Rabu, April 17, 2024

Partai Baru dan Bahaya Laten Orde Baru

Wahyudi Akmaliah
Wahyudi Akmaliah
Peneliti di Lembaga Ilmu Pengetahuan Indonesia (LIPI)

Setelah mengalami proses yang panjang dan melelahkan, akhirnya Komisi Pemilihan Umum (KPU) mengumumkan 14 partai politik sebagai peserta Pemilu 2019 pada 17 Februari 2018. Selain dianggap memenuhi persyaratan administrasi, 14 partai tersebut telah lolos verifikasi faktual secara nasional.
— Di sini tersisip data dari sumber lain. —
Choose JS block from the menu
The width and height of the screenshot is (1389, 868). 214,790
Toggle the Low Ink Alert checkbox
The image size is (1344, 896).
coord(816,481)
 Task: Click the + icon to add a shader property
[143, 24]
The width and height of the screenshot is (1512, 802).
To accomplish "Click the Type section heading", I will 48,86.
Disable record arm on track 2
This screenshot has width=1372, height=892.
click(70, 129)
Dari 14 partai tersebut, ada empat partai yang baru. Kemunculan partai-partai baru mendapatkan respons bermacam-macam, mulai dari adanhya sebuah harapan, pengkonfirmasian sebelumnya, sekaligus kekagetan. Disebut pengharapan, Partai Solidaritas Indonesia (PSI), misalnya, di bawah kepemimpinan Grace Natalie, muncul menjadi partai politik yang menumbuhkan asa kepedulian anak-anak muda terhadap masa depan bangsa Indonesia dengan keterlibatannya melalui partai politik.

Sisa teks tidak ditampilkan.